Well I've been out in the cell phone netherlands so I've had no cell access so I'm a day or two behind. Last I blogged I'd just made it to Vegas and had yet to do much. Well after that I headed for the KOA down at Circus Circus, but first detoured to In-N-Out Burger. For those not familiar, here's my description. Tasty goodness meets paradise all while in dreamland. Seriously the burgers there could be no better if cows came from fields of gold. $100.00 Kobe beef burgers would fall faster than France to a Girl Scout invasion if they went up against these burgers. The menu is simple enough even RTD could figure it out if he had to. Your options are Burger, Burger w/ cheese, Double Double, fries, drink. No yardbird, no fake mexican Enchiladoriburritas, no gimmicky burger the size of a book of matches, just pure amazement. Personally I went for the DoubleDouble which is two patties and two real cheese slices. The only other name this burger could have is tastebud crack. If you ever go to Cali/Nevada, forgo the Bunny Ranch and spend that money at In-N-Out. Your tastebuds and VD report will thank you!
Satiated, I continued on to Dante's KOA. Let me dispell a little myth for you real quick. The desert does NOT get cold at night. All those stories of 115 degree days and 30 degree nights were obviously propagated by the Bureau of Tourism somewhere. I checked in at 9:30 pm and it was a balmy 96 degrees. I grabbed a cold shower and met up with a kind lady named Shannon who took me out to see the lights of Vegas and then drink frosty beverages. Finally I headed back to the 7th level of heKOAll and tried to turn in for the night. I ended up leaving the fan running all night and still slept fitfully thanks to RTD. Super Retarded Dog started the night breathing heavily enough that I started to wonder if HE made it to the bunny ranch. Finally sometime around 2 am I awaken because I'm getting kicked in the face. See, I sleep on a twin size mattress in the back of the Bean. Well there's about a 10-12 inch gap between the matress and tirewell when I'm back there. Apparently Rocky The Destroyer managed to somehow roll over onto his back and then inch his way up into that gap. And get stuck. His answer was to occasionally kick me in the face, and the snore some more. I responded by smacking his ribcage which caused occasional gyrating, more face kicking, and no progress whatsoever. Finally I grabbed his doggy harness and tossed him back into his spot in the Bean. Aside from a grunt or two, I don't think RTD ever stirred.
....
■ Written request a
Answer these questions from the blog post:
(i) At what time did the writer check in at Dante's KOA, and what was the temperature then?
(ii) What two things make up a DoubleDouble?
(iii) How wide is the gap between the mattress and the tirewell?

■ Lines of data
....
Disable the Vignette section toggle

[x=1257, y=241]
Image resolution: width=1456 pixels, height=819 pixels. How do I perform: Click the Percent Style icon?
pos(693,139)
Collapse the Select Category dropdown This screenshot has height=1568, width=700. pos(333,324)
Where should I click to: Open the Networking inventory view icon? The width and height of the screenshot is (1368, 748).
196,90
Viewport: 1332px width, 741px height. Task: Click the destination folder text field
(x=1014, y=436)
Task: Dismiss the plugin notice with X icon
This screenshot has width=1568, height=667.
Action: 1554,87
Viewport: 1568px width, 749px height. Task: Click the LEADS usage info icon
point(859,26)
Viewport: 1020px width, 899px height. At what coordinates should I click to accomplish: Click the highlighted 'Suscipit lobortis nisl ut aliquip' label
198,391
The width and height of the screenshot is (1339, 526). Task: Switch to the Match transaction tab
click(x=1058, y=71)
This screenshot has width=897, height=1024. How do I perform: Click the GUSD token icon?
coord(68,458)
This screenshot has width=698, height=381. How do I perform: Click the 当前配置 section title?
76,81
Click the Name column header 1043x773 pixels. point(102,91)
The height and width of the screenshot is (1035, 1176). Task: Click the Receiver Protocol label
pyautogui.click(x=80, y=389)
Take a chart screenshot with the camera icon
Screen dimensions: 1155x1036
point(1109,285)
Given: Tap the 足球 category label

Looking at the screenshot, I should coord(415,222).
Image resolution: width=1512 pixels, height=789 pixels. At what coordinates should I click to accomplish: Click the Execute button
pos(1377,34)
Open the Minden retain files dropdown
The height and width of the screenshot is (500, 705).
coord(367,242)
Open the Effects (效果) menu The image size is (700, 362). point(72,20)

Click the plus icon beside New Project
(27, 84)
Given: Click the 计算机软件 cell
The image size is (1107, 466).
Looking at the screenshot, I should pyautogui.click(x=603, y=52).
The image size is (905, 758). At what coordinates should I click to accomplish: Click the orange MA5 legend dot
....
■ Written request b
Select every line of the entries that contains the string "perform", matching case exactly.

■ Problem solution a
(i) The writer checked in at 9:30 pm, and it was 96 degrees.
(ii) Two patties and two real cheese slices.
(iii) About 10-12 inches.

■ Problem solution b
Image resolution: width=1456 pixels, height=819 pixels. How do I perform: Click the Percent Style icon?
This screenshot has width=897, height=1024. How do I perform: Click the GUSD token icon?
This screenshot has width=698, height=381. How do I perform: Click the 当前配置 section title?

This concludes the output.